→ **GIVEN RECORDS**
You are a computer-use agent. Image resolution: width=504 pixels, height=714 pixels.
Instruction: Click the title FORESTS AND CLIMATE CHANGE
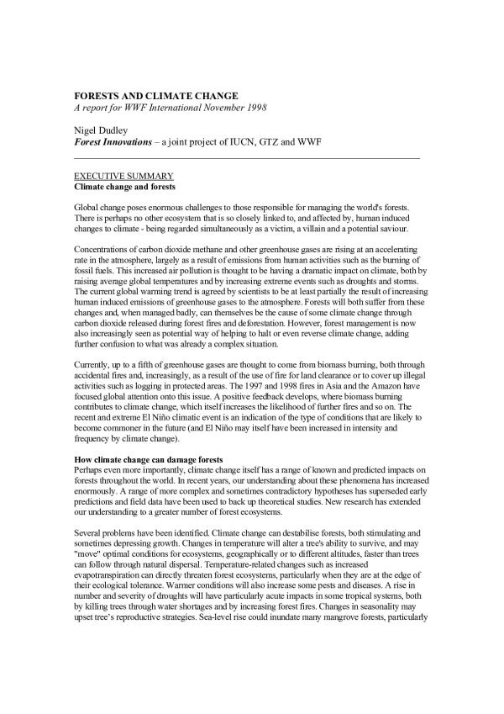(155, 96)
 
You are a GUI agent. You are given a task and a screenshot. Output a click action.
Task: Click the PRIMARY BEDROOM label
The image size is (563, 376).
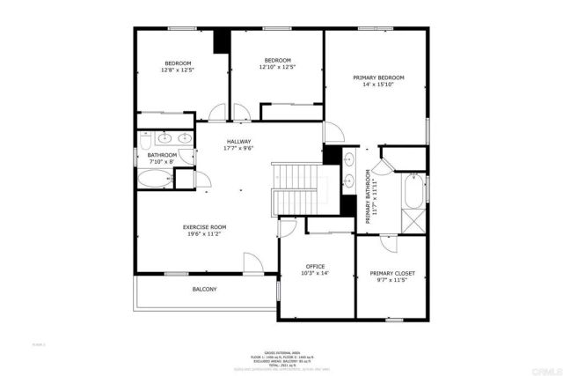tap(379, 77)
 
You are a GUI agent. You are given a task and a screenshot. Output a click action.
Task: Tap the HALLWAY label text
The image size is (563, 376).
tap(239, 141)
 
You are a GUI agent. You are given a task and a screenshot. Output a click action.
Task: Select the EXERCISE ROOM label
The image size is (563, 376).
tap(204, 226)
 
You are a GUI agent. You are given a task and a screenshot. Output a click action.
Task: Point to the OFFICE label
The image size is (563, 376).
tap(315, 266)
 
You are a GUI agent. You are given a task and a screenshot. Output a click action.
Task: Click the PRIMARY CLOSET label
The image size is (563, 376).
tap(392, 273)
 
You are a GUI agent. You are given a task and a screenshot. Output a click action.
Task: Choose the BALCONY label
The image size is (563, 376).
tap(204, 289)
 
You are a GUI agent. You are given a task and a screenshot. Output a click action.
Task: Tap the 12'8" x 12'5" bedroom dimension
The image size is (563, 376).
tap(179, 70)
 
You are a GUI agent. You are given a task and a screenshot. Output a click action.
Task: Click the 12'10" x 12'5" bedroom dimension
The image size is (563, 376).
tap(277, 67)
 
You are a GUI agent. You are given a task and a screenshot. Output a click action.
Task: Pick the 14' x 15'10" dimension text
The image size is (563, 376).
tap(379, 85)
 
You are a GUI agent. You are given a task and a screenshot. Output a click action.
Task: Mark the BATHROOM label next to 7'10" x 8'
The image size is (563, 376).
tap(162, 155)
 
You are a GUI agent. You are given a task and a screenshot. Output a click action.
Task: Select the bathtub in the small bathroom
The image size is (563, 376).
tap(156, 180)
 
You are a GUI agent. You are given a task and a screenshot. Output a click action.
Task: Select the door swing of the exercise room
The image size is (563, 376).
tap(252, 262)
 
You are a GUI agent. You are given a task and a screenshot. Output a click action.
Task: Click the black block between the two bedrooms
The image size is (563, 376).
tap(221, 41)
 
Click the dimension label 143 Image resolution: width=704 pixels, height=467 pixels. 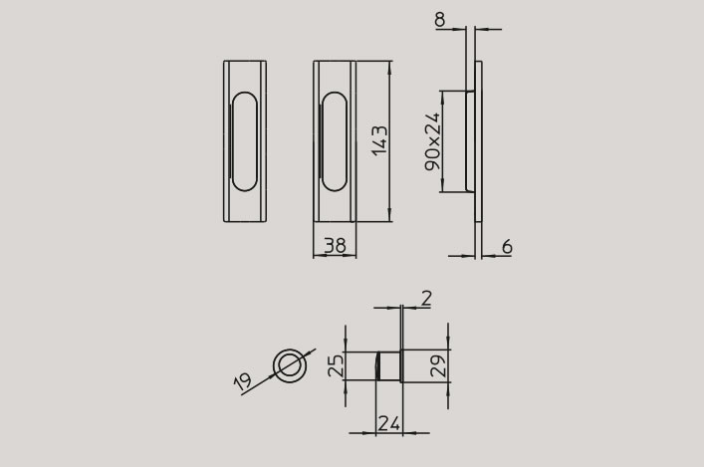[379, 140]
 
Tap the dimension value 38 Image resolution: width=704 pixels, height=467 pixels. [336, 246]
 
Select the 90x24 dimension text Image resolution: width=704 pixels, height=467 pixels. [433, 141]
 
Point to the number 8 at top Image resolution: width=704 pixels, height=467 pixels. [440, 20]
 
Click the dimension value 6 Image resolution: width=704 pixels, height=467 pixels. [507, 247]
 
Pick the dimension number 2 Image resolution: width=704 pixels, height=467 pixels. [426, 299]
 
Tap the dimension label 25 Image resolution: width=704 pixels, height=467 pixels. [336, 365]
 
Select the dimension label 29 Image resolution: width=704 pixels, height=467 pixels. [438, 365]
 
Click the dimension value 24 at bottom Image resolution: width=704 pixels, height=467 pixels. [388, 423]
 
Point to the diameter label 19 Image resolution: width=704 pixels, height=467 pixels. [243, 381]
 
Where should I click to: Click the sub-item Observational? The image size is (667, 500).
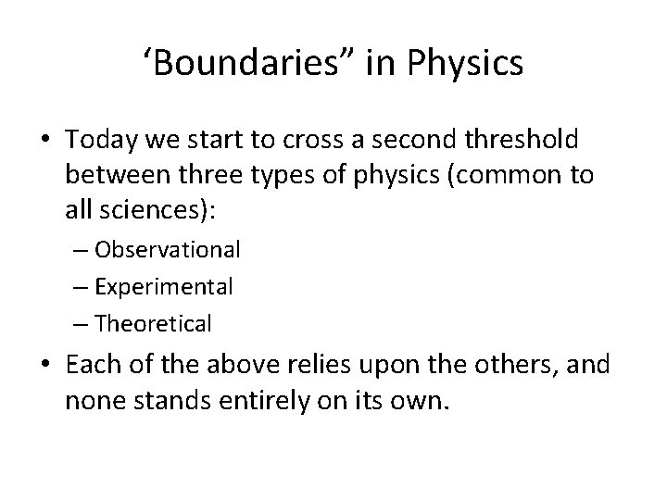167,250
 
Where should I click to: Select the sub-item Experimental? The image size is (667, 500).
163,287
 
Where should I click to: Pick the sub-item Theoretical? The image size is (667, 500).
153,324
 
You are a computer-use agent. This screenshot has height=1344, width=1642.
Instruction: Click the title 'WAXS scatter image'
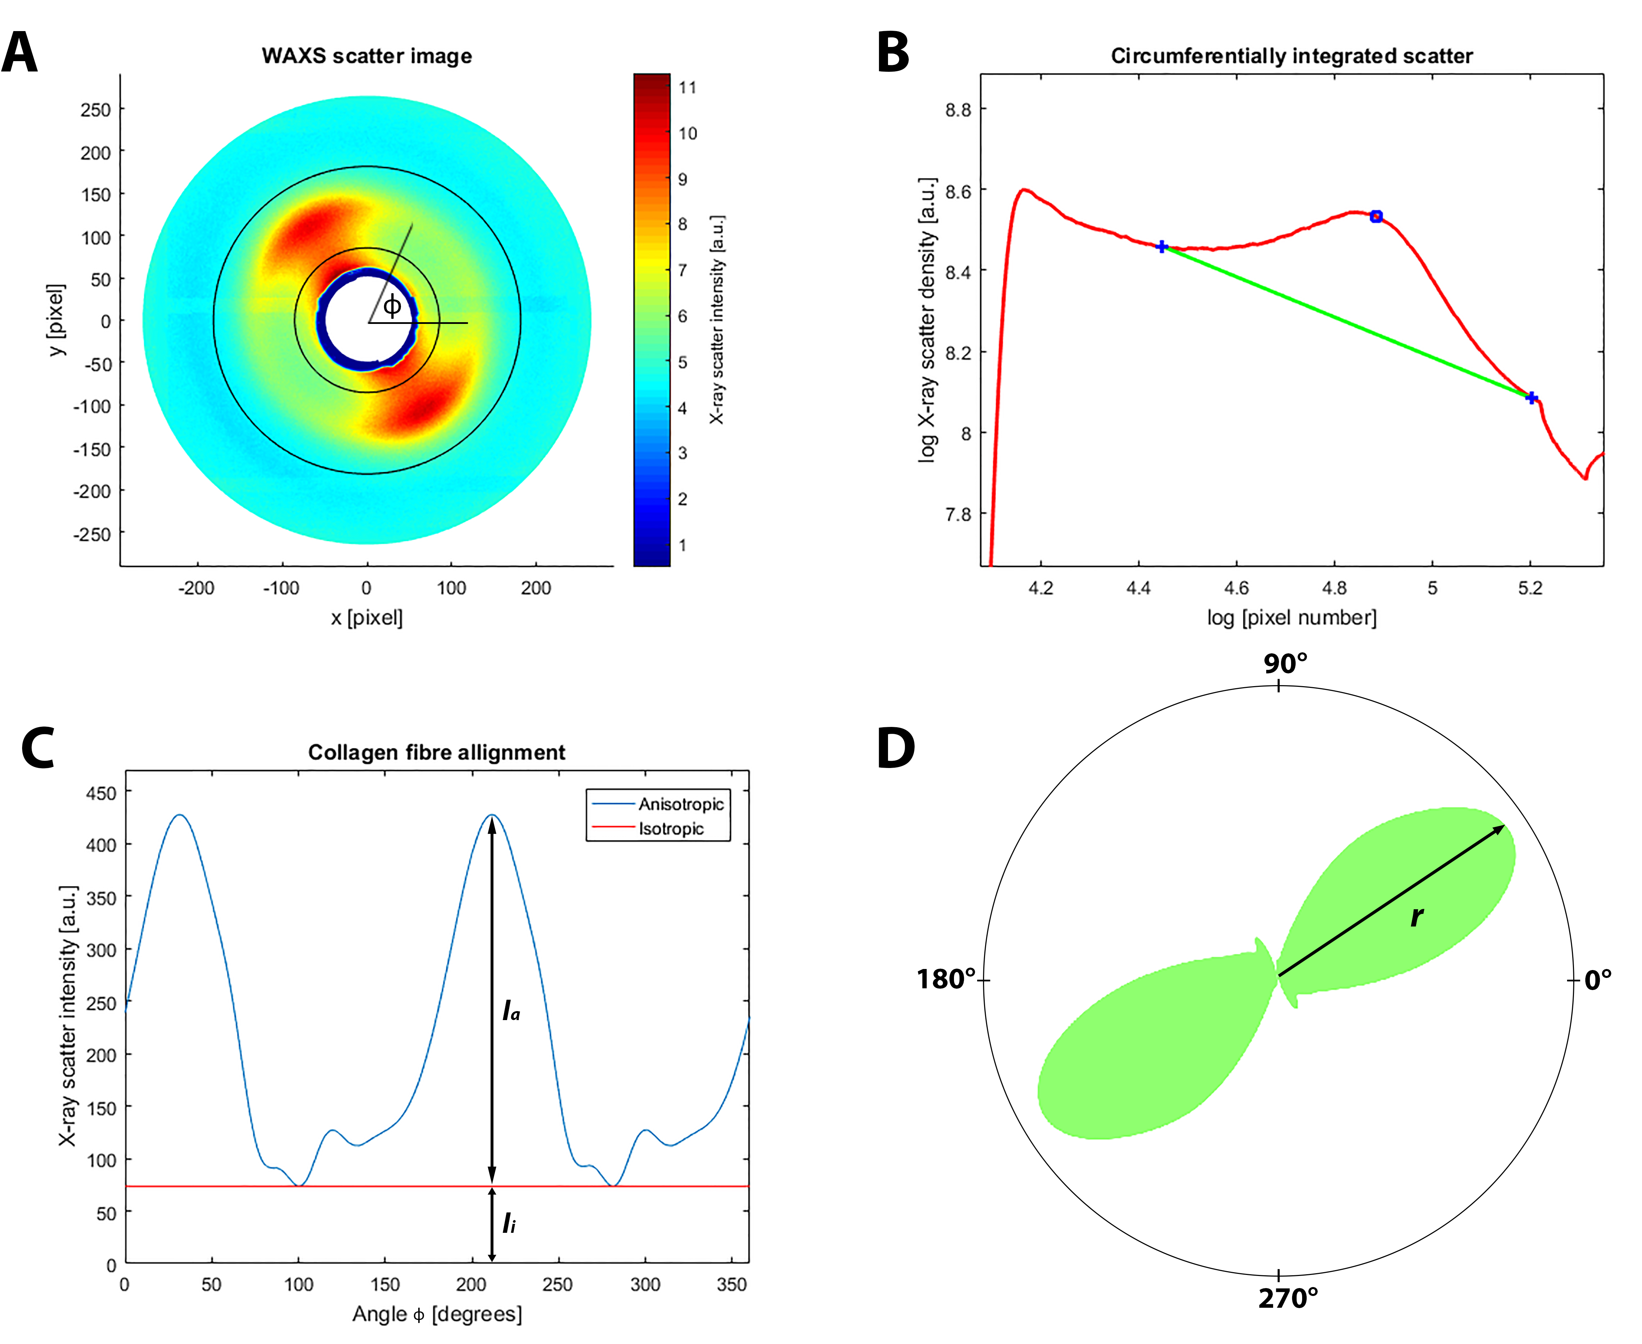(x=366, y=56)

→ **EXERCISE**
Please quote the data word for word, beginning with its first line and continuing through the line containing "tap(315, 266)", and leave out the pictures.

→ **CORRECT ANSWER**
You are a computer-use agent. Image resolution: width=504 pixels, height=714 pixels.
Instruction: Click the title FORESTS AND CLIMATE CHANGE
(155, 96)
 
You are a GUI agent. You are given a task and a screenshot. Output a click action.
Task: Click the PRIMARY BEDROOM label
The image size is (563, 376).
tap(379, 77)
 
You are a GUI agent. You are given a task and a screenshot. Output a click action.
Task: Tap the HALLWAY label text
The image size is (563, 376).
tap(239, 141)
 
You are a GUI agent. You are given a task and a screenshot. Output a click action.
Task: Select the EXERCISE ROOM label
The image size is (563, 376).
tap(204, 226)
 
You are a GUI agent. You are given a task and a screenshot. Output a click action.
Task: Point to the OFFICE label
The image size is (563, 376).
tap(315, 266)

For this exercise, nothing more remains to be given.